If you have userfaultfd enabled (for unpriv users), an unprivileged
user can trap a sleepable BPF prog (say LSM) using bpf_copy_from_user
for as long as it wants. A similar case can be done using FUSE, IIRC.

You can then say it's a problem about unprivileged users being able to
use userfaultfd or FUSE, or we could think about fixing
bpf_copy_from_user to return -EFAULT for this case, but it is totally
possible right now for malicious userspace to extend the tasks trace
gp like this for minutes (or even longer) on a system where sleepable
BPF programs are using e.g. bpf_copy_from_user.

> I don't share OOM concerns at all.
> max_entries and memcg limits are still there and enforced.
> dynamic map is strictly better and memory efficient than full prealloc.
>
> > Have you considered other options? E.g. we could directly expose
> > bpf_rcu_read_lock/bpf_rcu_read_unlock to the program and enforce that
> > access to RCU protected map lookups only happens in such read
> > sections, and unlock invalidates all RCU protected pointers? Sleepable
> > helpers can then not be invoked inside the BPF RCU read section. The
> > program uses RCU read section while accessing such maps, and sleeps
> > after doing bpf_rcu_read_unlock. They can be kfuncs.
>
> Yes. We can add explicit bpf_rcu_read_lock and teach verifier about RCU CS,
> but I don't see the value specifically for sleepable progs.

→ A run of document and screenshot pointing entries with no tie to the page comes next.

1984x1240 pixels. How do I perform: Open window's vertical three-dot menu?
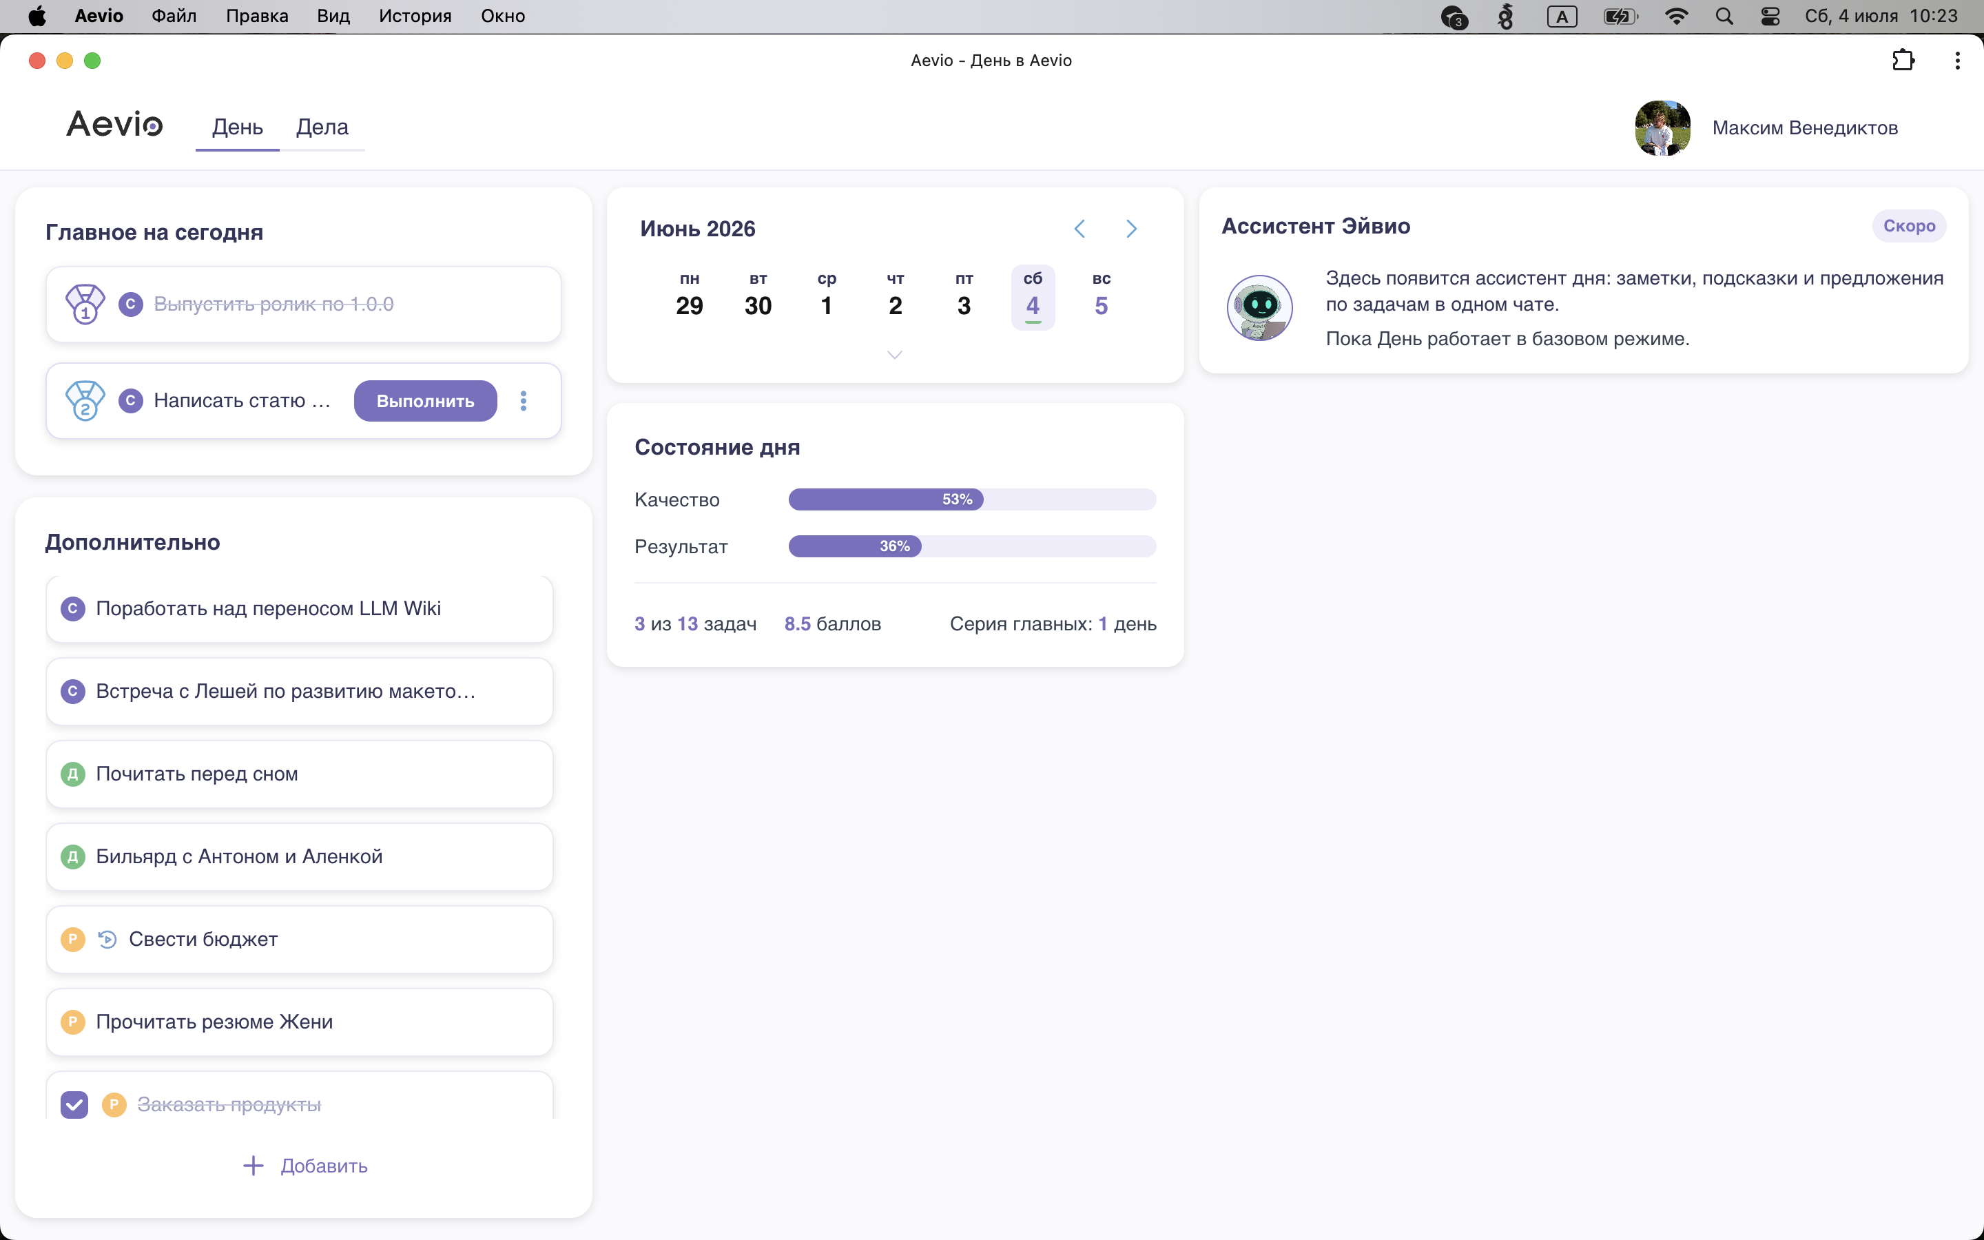1957,61
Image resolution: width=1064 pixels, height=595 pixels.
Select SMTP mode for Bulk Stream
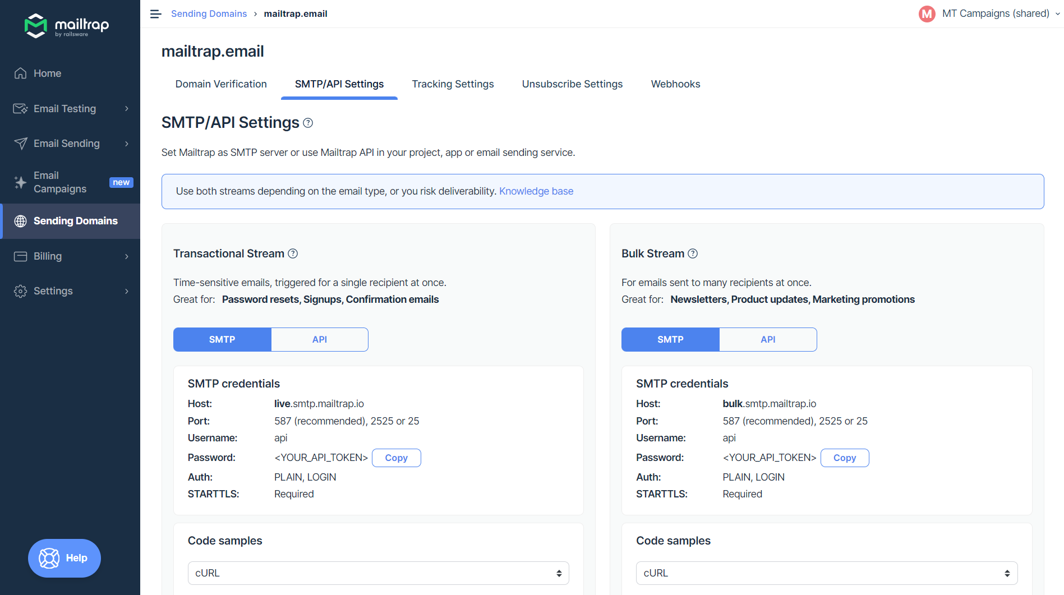coord(670,339)
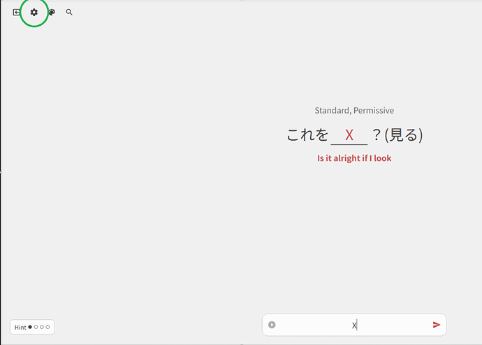Submit answer with the red send arrow

point(437,325)
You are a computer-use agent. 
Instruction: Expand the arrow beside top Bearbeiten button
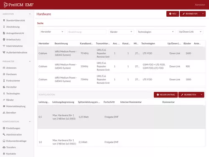tap(203, 14)
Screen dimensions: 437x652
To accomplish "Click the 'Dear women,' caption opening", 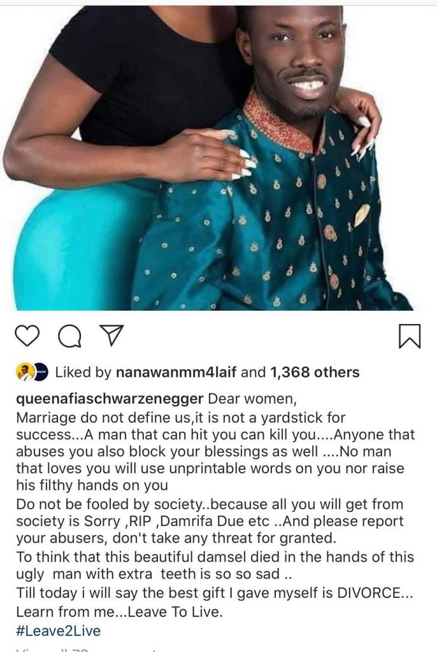I will 252,399.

> Current sleepable progs can do map lookup without extra kfuncs.
> Explicit CS would force progs to be rewritten which is not great.
>
> > It might also be useful in general, to access RCU protected data from
> > sleepable programs (i.e. make some sections of the program RCU
> > protected and non-sleepable at runtime). It will allow use of elements
>
> For other cases, sure. We can introduce RCU protected objects and
> explicit bpf_rcu_read_lock.
>
> > from dynamically allocated maps with bpf_mem_alloc while not having to
> > wait for RCU tasks trace grace period, which can extend into minutes
> > (or even longer if unlucky).
>
> sleepable bpf prog that lasts minutes? In what kind of situation?
> We don't have bpf_sleep() helper and not going to add one any time soon.